In an international student assessment study, boys around the globe reported enjoying reading and writing far less than girls, leaving educators to wonder how to help boys develop a passion for literacy. King says 81 percent of the reading “achievement” gap between genders could be closed by addressing the “engagement” gap. Allow boys reading materials that appeal to them—comics, graphic novels, nonfiction—and consider letting them write on subjects that include some aggression themes. She and Dixon recommend incorporating competition such as beating the clock, at home or in the classroom. Collaboration has replaced competition over the last 30 years, but competition builds great emotional capacity and confidence in both genders, King says, teaching kids to cope with disappointment, as well as how to win and take risks.

Dixon also attributes boys’ disengagement to the information age. At no other time in history have children had access to information as they do with today’s tablets and smartphones. “Think about how you do learning now and how much the world has changed, but how the inside of a classroom hasn’t changed that much,” he says. “Kids are used to being self-starters in other areas.”

He sees a pronounced lack of interest in 5th to 8th grade before dropping out begins, and views this as a critical time regarding school engagement and learning. Dixon isn’t suggesting schools reinvent themselves. Instead, he has defined six pathways into learning—movement, game, humor, challenge, mastery, and meaning—so parents can determine their son’s style and help him apply it to school (take a quiz at www.helpingboyslearn.com).

Liven Up Learning

Tapping into boys’ learning styles is key to boosting motivation and confidence. Create challenges and games with humor and action thrown in, and learning should come more easily. Try these strategies to build on his strengths.

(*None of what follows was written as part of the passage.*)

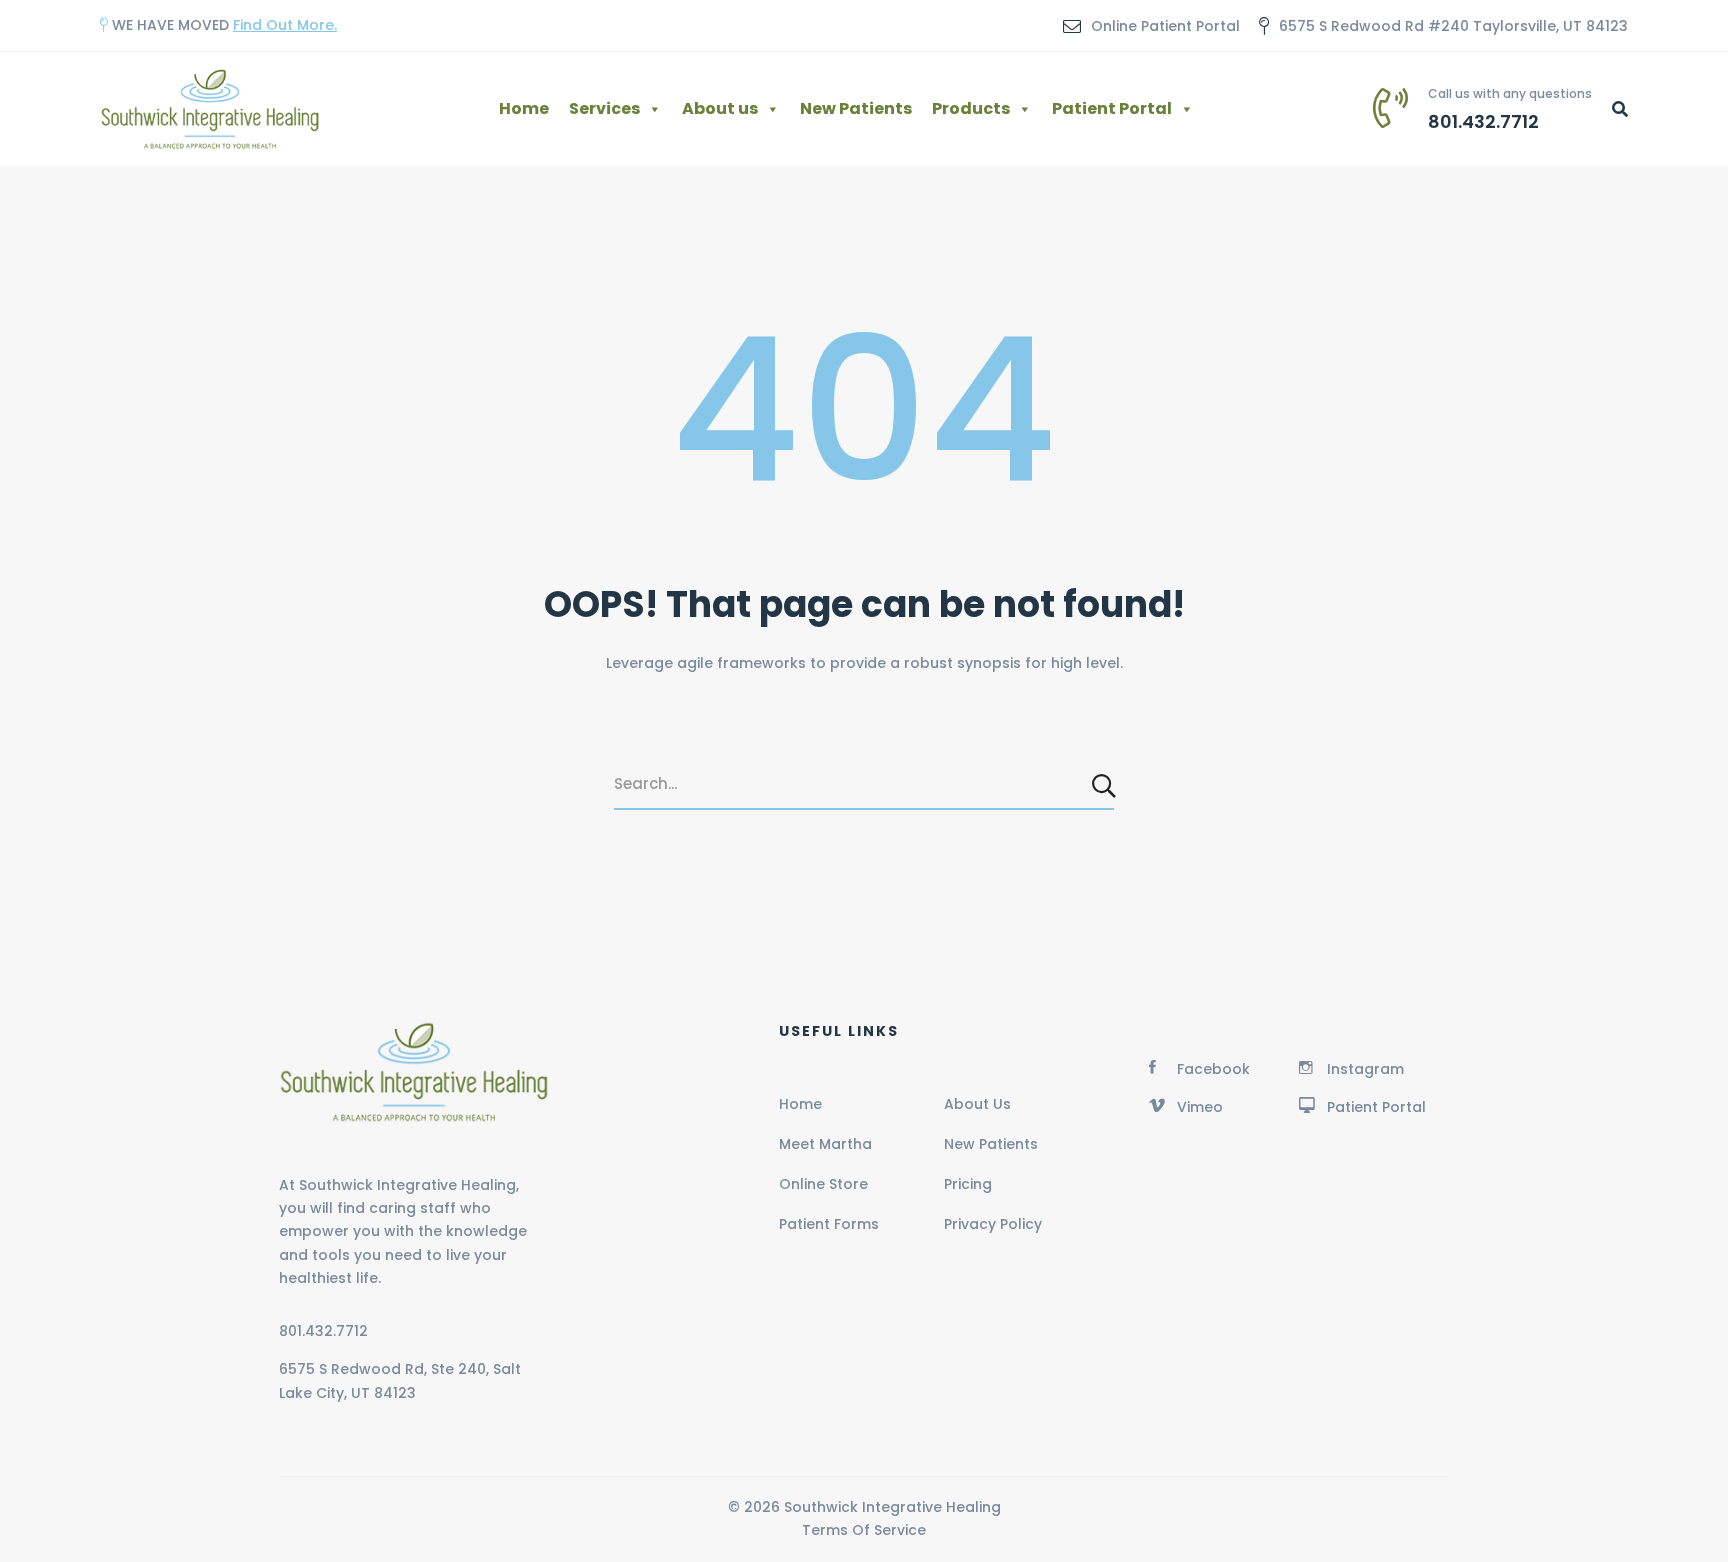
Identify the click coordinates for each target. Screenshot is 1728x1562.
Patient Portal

  • Toss and talk, Dixon says. When your son successfully defines a vocabulary term, toss him a soft ball that he tosses back after correctly spelling the word.
  • Beat the clock. Have him predict how long writing out answers will take, and then set the timer so he “gamifies” his homework (little jolts of testosterone from competition give him positive associations with schoolwork).
  • Go for a walk to study for a test. Movement increases blood flow to the brain, improving mental processing.
  • Let him stand during homework (or lie on the floor) and skip sitting.
  • Encourage passions in print (skateboarding or gaming magazines, graphic novels, nonfiction).
  • Give him responsibilities at home to develop mastery and confidence.
  • Have him write for his dad or another male (boys want to impress other boys).
  • Find outside pursuits that appeal to him.

Most important, don’t be discouraged by statistics. Learn what works, be positive—and don’t compare your son to his sister.